# Recharging non rechargeable alkaline batteries



## yuandrew (Apr 15, 2003)

Last night, I recharged some Energizer brand batteries and some Ray o Vacs (not the rechargeable ones). I just inserted them in the charger and let them charge. All 8 charged up ok and without any exploding but I haven't tested how long they last. The Energizers just fit in the charger and make contact but the Ray o Vacs either needed the wrapper around the top peeled off to make contact with the charger terminals but if you think that they may explode when charged, you can just tape wires to the contacts and wedge the other end of the wires under the charger terminals. I used a Ray o Vac Renewal charger (model PS-1) 

Scroll to the bottem of the page to see the chargers models. 
I haven't tried charging Durcells but I experiment with them soon and tell you the results.


----------



## yuandrew (Apr 15, 2003)

Sorry, posted too early.

I forgot to ask if any of you tried charging batteries like this?


----------



## FalconFX (Apr 15, 2003)

Whoa... I hope you know that you DO run the risk of exploding or leaking them, and possibly injuring yourself or damaging your property in the process... 

These guys are not meant to be rechargeable. Some chargers like the Reiltek (sp?) put so little trickle charge into them that it's almost negligible. 

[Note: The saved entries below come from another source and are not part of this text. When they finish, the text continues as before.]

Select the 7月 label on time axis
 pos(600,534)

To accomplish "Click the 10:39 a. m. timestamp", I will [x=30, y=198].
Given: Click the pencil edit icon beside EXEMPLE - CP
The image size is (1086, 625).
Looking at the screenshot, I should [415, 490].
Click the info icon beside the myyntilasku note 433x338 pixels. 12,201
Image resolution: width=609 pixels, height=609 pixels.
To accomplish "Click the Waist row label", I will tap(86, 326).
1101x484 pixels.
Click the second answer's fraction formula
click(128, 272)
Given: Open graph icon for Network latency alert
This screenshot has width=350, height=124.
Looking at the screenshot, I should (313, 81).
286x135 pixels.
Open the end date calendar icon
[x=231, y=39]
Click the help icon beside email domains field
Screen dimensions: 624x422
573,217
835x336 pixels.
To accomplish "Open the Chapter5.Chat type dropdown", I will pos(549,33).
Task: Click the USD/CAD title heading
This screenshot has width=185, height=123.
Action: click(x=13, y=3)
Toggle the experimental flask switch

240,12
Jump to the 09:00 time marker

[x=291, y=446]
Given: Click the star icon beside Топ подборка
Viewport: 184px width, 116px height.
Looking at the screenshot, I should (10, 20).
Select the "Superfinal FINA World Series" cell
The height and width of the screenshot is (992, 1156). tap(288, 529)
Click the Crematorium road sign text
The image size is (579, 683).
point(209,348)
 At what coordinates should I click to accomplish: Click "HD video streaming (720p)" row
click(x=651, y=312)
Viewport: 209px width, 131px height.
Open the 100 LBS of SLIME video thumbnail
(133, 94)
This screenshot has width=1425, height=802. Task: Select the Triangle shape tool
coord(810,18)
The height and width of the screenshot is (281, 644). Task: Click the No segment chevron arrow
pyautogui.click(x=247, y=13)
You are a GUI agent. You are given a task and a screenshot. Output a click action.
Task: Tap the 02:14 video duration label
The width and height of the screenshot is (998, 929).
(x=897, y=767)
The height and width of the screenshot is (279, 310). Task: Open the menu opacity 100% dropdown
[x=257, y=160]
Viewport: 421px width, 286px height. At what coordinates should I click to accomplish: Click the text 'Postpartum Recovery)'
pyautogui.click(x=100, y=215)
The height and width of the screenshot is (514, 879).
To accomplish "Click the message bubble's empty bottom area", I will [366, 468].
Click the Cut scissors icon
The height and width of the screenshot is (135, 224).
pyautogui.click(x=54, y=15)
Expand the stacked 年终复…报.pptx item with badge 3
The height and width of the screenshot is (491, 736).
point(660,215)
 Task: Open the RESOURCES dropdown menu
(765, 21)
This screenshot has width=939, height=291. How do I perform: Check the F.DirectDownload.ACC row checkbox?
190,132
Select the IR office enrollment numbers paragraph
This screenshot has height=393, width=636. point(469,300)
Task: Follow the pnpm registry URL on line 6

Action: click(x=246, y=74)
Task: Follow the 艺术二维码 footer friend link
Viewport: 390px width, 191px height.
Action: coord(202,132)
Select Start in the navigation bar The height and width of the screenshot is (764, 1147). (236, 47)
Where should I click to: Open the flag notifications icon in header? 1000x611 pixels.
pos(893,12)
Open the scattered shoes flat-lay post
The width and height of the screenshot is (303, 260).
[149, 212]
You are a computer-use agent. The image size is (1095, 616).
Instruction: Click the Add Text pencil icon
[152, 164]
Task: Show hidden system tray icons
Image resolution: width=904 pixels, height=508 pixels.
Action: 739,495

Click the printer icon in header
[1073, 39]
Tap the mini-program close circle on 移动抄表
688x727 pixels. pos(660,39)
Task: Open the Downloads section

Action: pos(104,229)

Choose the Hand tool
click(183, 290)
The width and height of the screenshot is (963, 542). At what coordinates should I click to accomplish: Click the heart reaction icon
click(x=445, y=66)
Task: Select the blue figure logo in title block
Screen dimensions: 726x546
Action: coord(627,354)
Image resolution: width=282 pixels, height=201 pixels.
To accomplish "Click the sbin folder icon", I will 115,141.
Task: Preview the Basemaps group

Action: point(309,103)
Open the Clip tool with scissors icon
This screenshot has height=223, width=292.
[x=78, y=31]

Just don't wanna see someone get hurt, that's all...


----------



## LED_ASAP (Apr 15, 2003)

Normal alkalines can be charged a few times if you use SLOW charger---those you charge for 15hours--- AND charge them when there is still at least 1/4 capacity left (A completely depleted battery will not hold the charge well and the "capacity" will be low). But they are not designed to be recharged, and the main problem is you generate gas during the recharging process and the pressure will build up inside the battery---unlike the NiCd or NiH, alkalines have no pressure release valve and no catalyst to absorb the gas. Eventually you will cause some leak and damage your electronics. Considering how cheap those batteries are, it is really not worth the risk of charging them.


----------



## Brock (Apr 15, 2003)

You can tickle charge alkaline batteries if done really slow, like under 20mA. They also won't recharge if you run them to dead.

Having said that I don't recommend anyone do this. If I ever do charge them I check them every 30 min or so, if they get really warm, I toss them in my used battery pile. Seriously they could explode if you charge them to fast, it is a dangerous thing to do.


----------



## Empath (Apr 15, 2003)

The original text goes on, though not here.